(STORED DATA Opens)
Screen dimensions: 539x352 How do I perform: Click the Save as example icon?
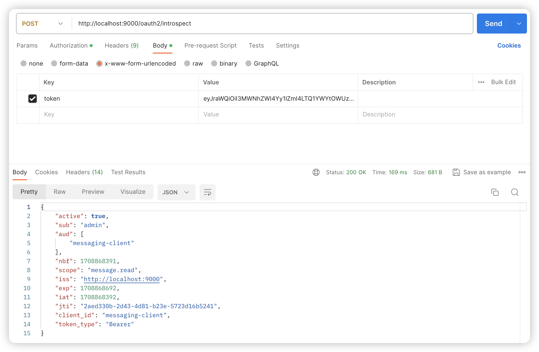click(456, 172)
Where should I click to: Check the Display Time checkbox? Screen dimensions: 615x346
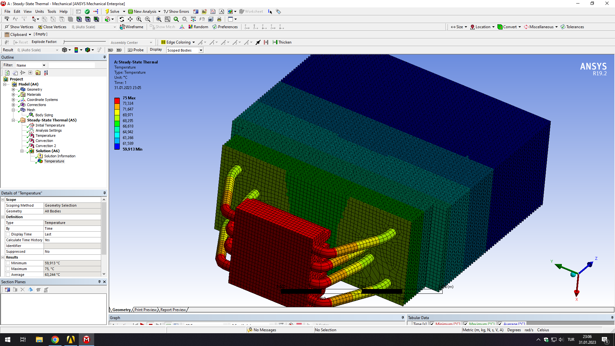8,234
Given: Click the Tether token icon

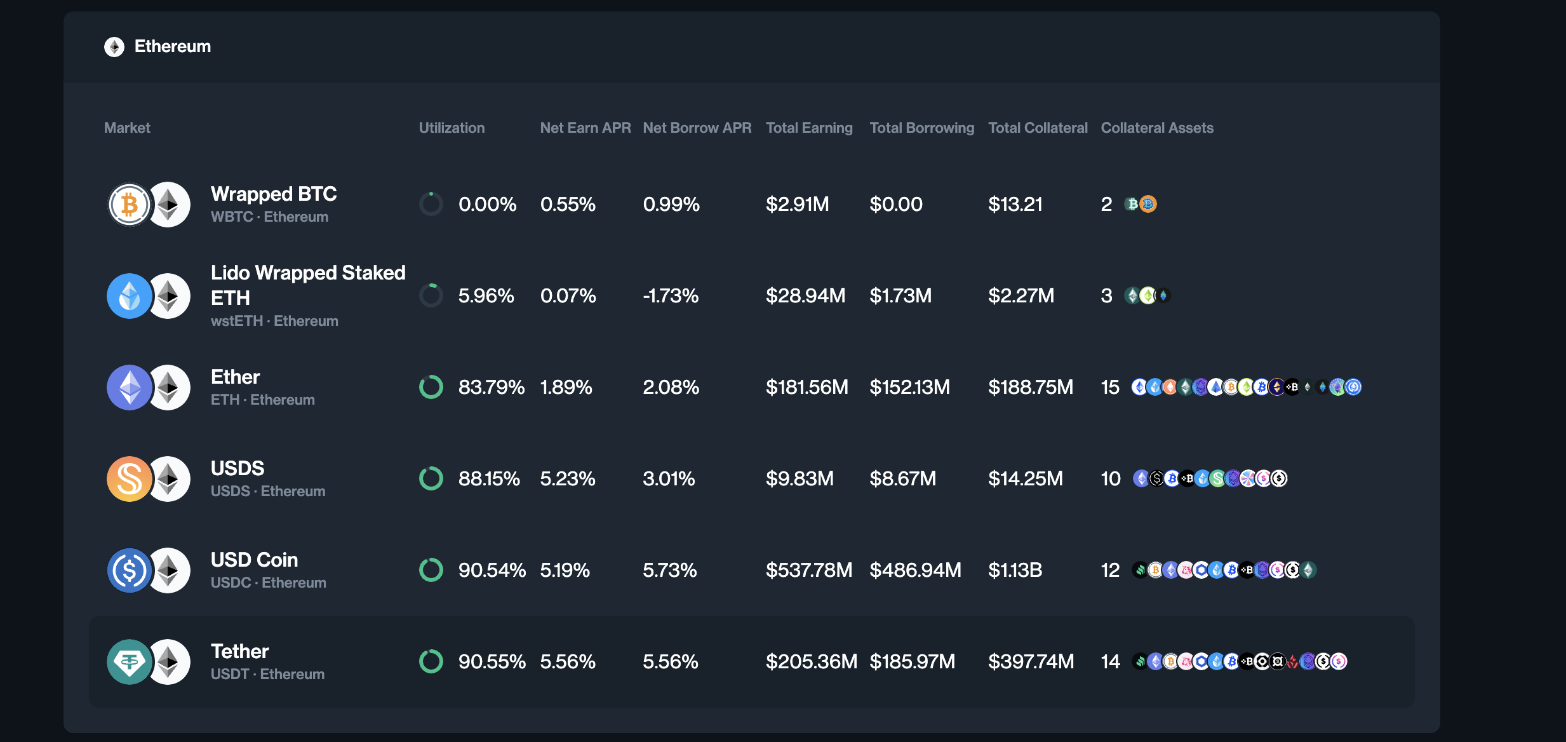Looking at the screenshot, I should (130, 661).

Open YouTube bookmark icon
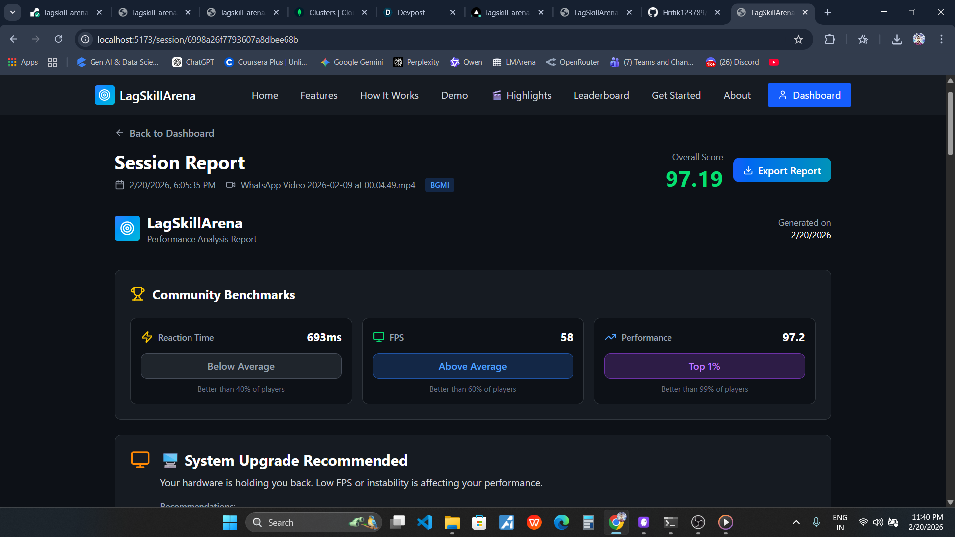(773, 62)
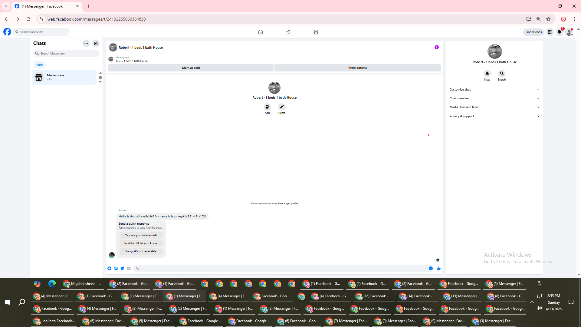Expand Privacy & support section
This screenshot has width=581, height=327.
pyautogui.click(x=494, y=116)
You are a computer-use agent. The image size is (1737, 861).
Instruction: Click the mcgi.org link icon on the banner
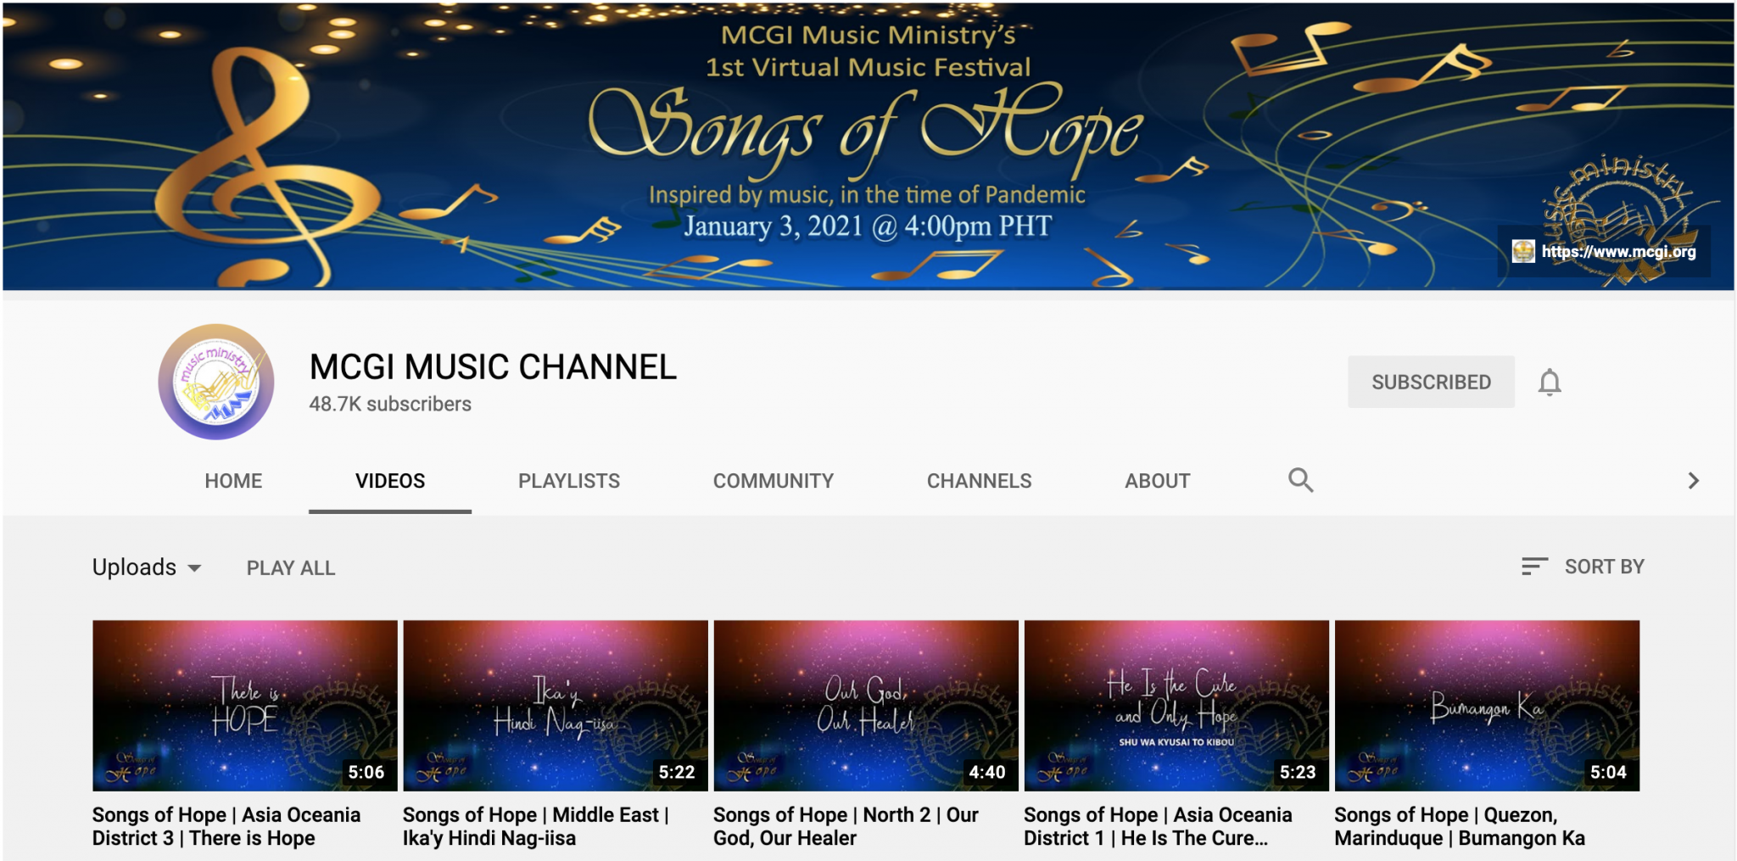click(1522, 252)
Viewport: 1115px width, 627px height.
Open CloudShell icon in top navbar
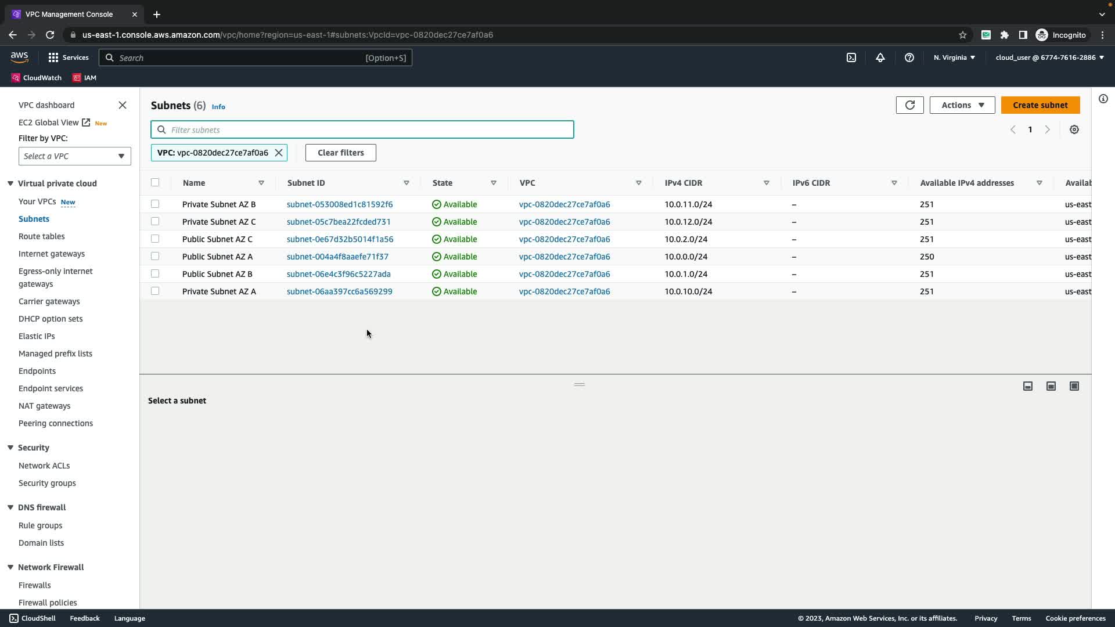pos(851,57)
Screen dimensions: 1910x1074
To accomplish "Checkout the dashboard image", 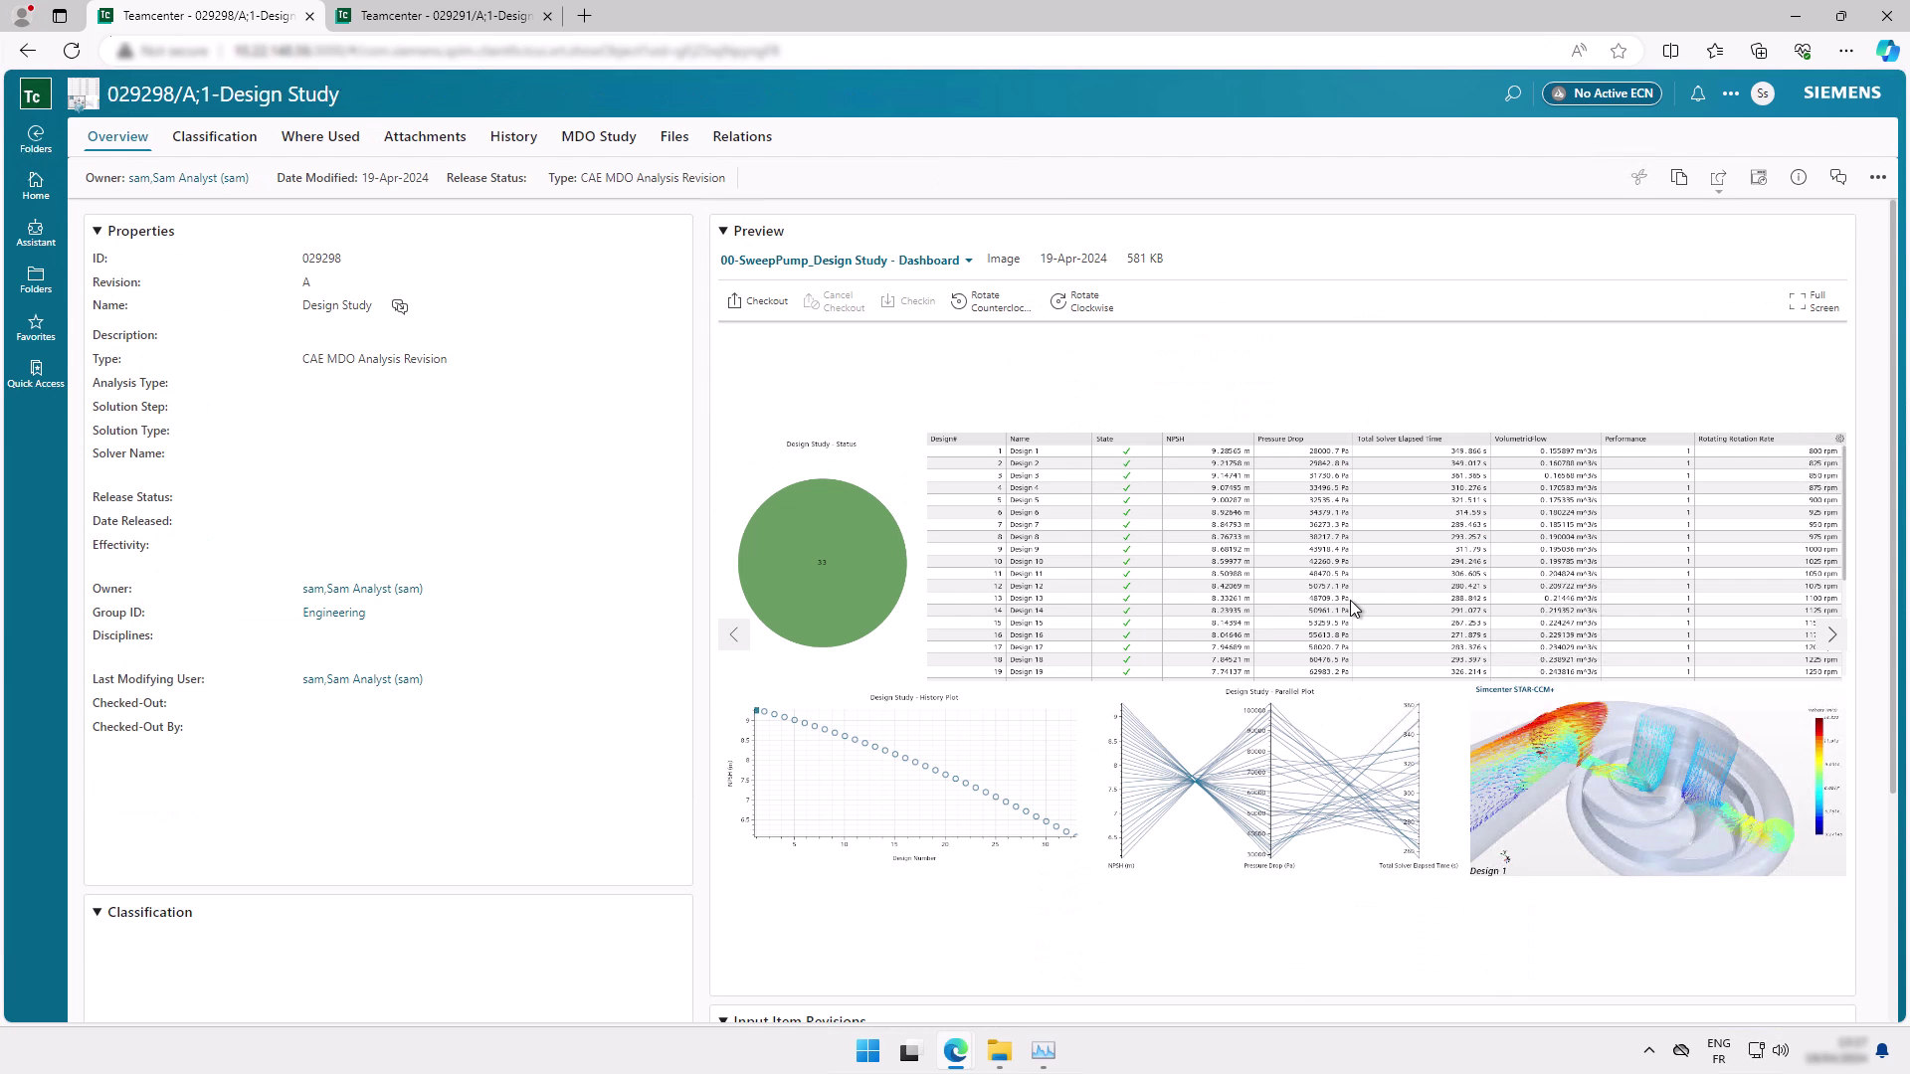I will click(757, 300).
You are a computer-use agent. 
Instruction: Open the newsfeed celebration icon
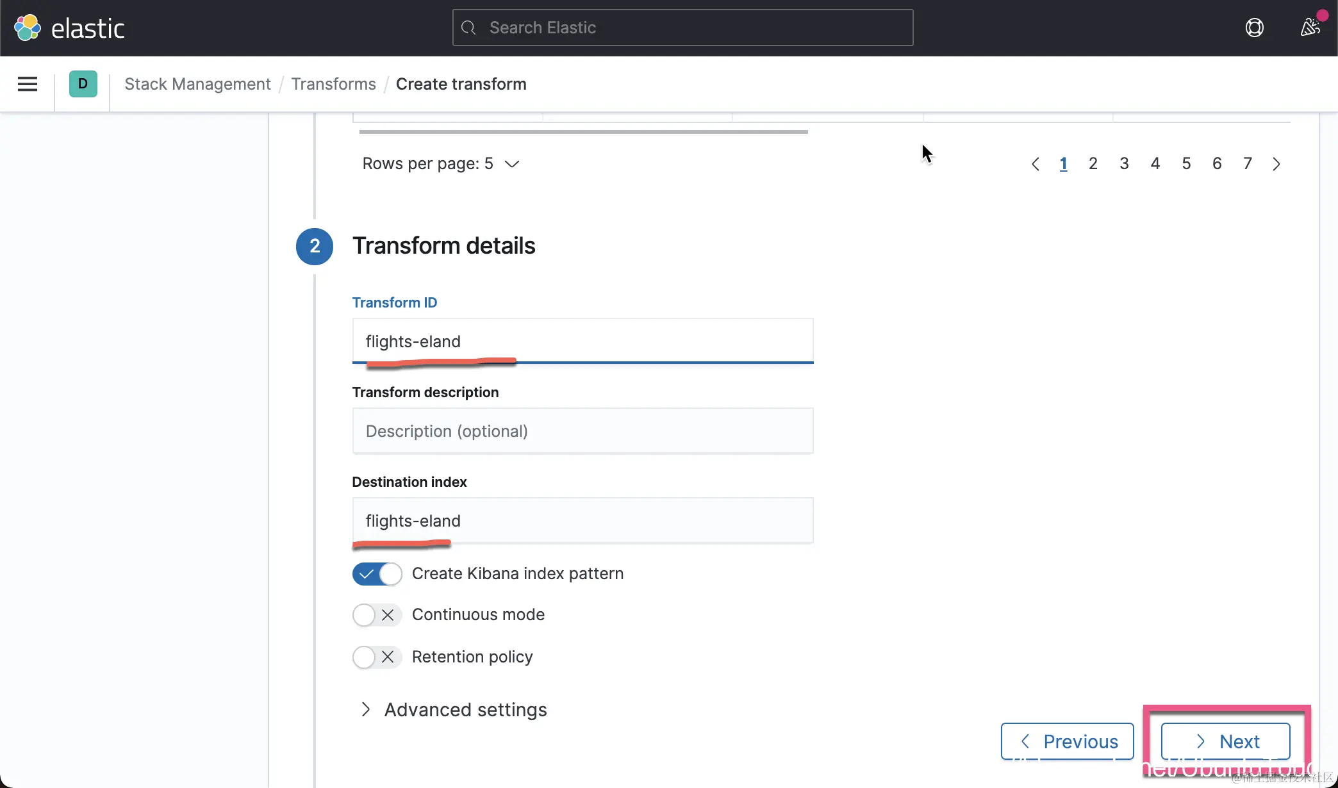pos(1309,28)
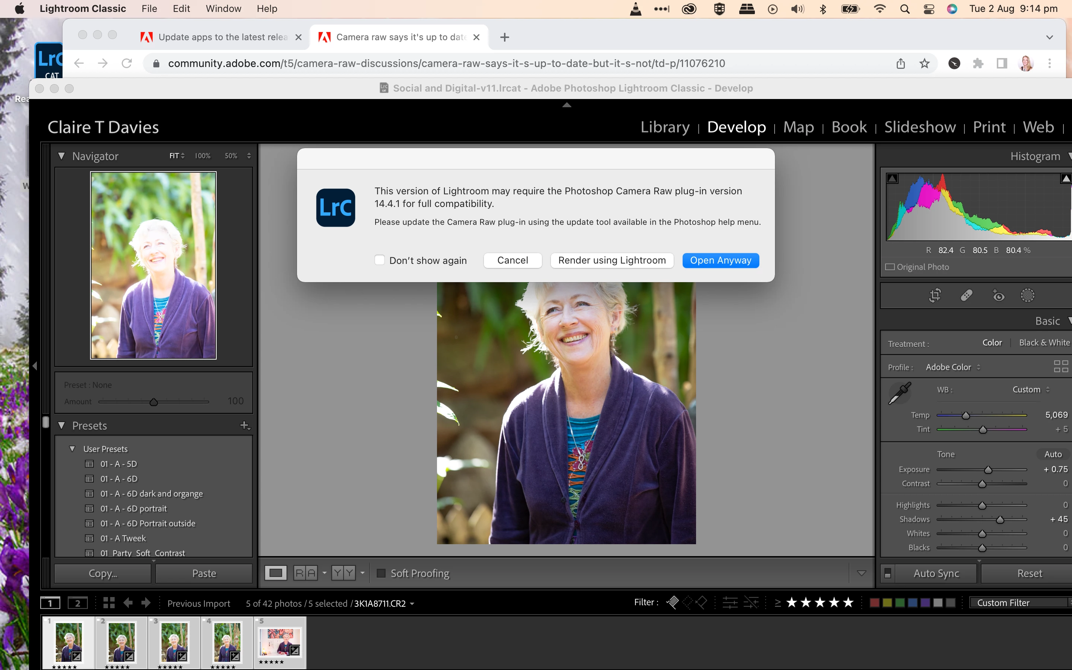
(STORED DATA Closes)
__ABOUT THIS EXERCISE__
Report every line containing the word "agent" from the listing above.

__WRITTEN ANSWER__
You are a computer-use agent. The image size is (1737, 861).
You are a computer-use agent. 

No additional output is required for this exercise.